● **What you should do**:
From the records below, please repeat exactly the line that has "Task: Open notifications bell with 4 badge", the line that has "Task: Tap the UPI transaction ID number", and every line between them, and nothing else.

● **Listed entries**:
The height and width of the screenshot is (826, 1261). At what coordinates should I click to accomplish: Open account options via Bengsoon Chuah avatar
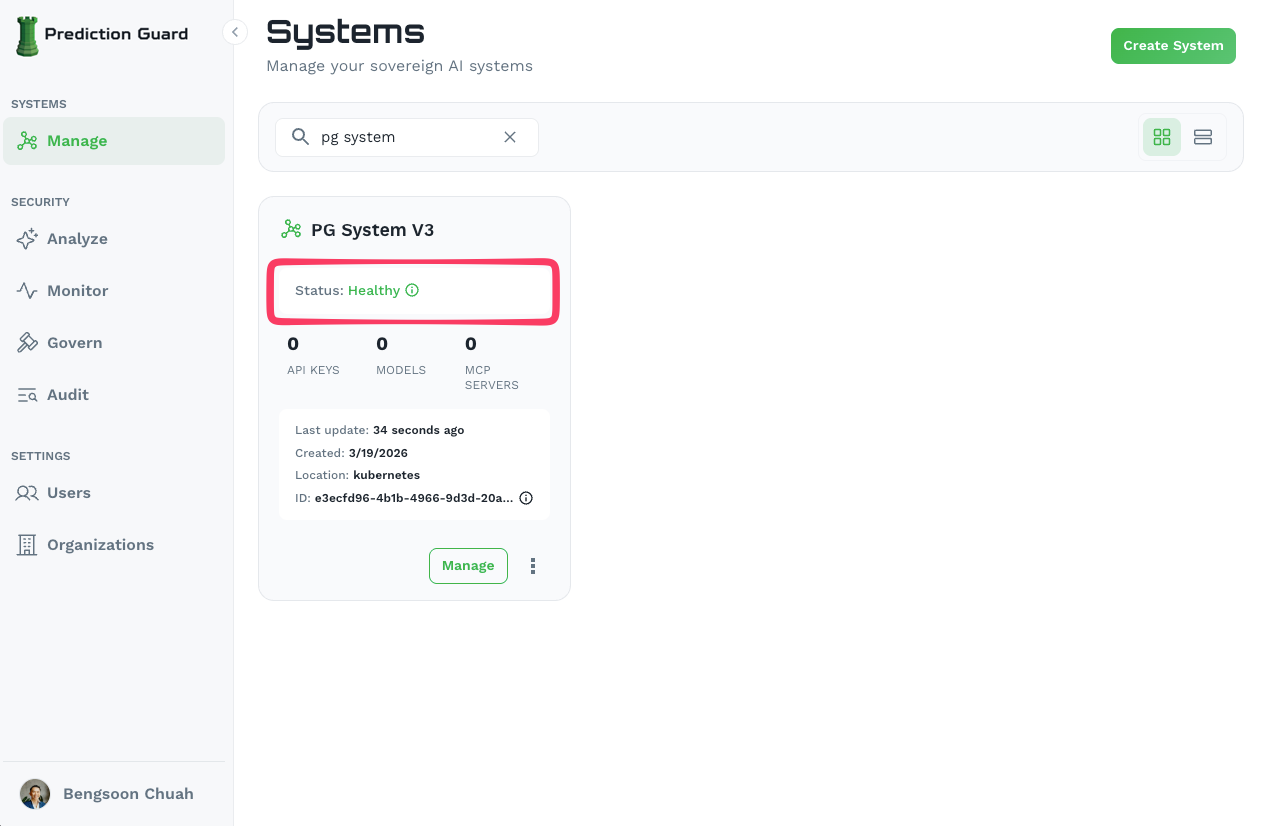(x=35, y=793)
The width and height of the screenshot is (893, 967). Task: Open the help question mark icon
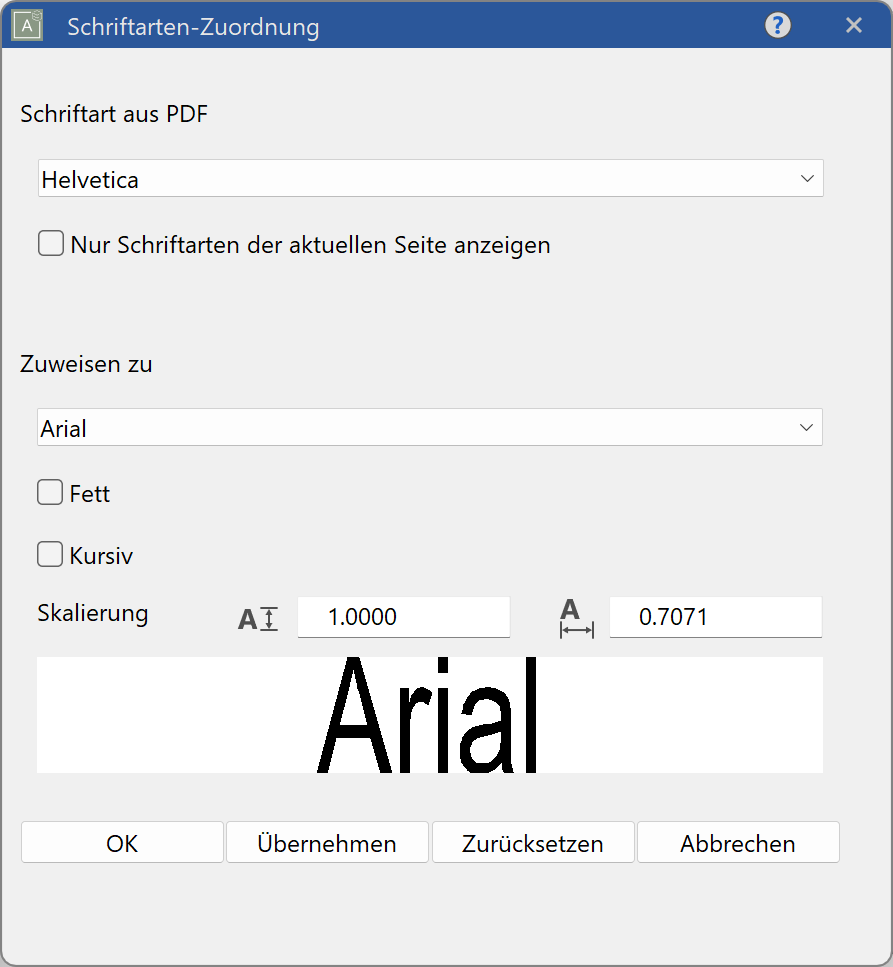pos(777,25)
---
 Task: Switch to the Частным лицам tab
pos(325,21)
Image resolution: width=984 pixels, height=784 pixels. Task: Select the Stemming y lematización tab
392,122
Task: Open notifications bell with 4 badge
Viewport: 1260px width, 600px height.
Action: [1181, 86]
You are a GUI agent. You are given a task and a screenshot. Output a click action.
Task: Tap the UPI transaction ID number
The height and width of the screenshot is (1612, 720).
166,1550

● **Result of this exercise**:
Task: Open notifications bell with 4 badge
Viewport: 1260px width, 600px height.
Action: [1181, 86]
You are a GUI agent. You are given a task and a screenshot. Output a click action.
Task: Tap the UPI transaction ID number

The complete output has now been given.